WORK INSTRUCTION:
Lines from the one containing "Click the settings gear icon near search" to the end of the entries below must be reproduced exactly, with both end lines kept and no other line added.

WORKING DATA START

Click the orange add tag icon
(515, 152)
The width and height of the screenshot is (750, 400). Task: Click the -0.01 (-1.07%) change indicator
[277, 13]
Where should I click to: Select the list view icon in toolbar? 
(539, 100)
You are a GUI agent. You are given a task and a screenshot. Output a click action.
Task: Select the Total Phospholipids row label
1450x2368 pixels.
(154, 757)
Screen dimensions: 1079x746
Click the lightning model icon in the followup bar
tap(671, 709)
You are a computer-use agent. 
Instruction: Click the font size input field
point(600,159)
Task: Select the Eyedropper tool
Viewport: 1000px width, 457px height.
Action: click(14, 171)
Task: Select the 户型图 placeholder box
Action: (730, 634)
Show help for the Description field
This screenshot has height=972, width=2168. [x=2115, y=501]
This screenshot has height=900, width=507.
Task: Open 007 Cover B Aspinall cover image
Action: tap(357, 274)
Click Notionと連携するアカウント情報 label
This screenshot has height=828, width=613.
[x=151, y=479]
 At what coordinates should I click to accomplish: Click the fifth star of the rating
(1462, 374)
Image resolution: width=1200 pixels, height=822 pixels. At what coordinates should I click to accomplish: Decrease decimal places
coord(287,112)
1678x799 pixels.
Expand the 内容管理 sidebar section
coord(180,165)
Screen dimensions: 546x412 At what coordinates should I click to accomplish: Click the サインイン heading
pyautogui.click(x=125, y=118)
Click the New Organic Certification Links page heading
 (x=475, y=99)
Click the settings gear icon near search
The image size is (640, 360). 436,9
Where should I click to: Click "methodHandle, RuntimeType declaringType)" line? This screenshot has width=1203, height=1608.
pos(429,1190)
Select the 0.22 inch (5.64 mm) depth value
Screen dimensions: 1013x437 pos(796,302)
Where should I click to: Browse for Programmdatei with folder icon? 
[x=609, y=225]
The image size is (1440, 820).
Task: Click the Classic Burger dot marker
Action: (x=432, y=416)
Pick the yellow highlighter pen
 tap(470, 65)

WORKING DATA END

YOUR RESPONSE:
Click the settings gear icon near search
The image size is (640, 360). 436,9
Where should I click to: Click "methodHandle, RuntimeType declaringType)" line? This screenshot has width=1203, height=1608.
pos(429,1190)
Select the 0.22 inch (5.64 mm) depth value
Screen dimensions: 1013x437 pos(796,302)
Where should I click to: Browse for Programmdatei with folder icon? 
[x=609, y=225]
The image size is (1440, 820).
Task: Click the Classic Burger dot marker
Action: (x=432, y=416)
Pick the yellow highlighter pen
 tap(470, 65)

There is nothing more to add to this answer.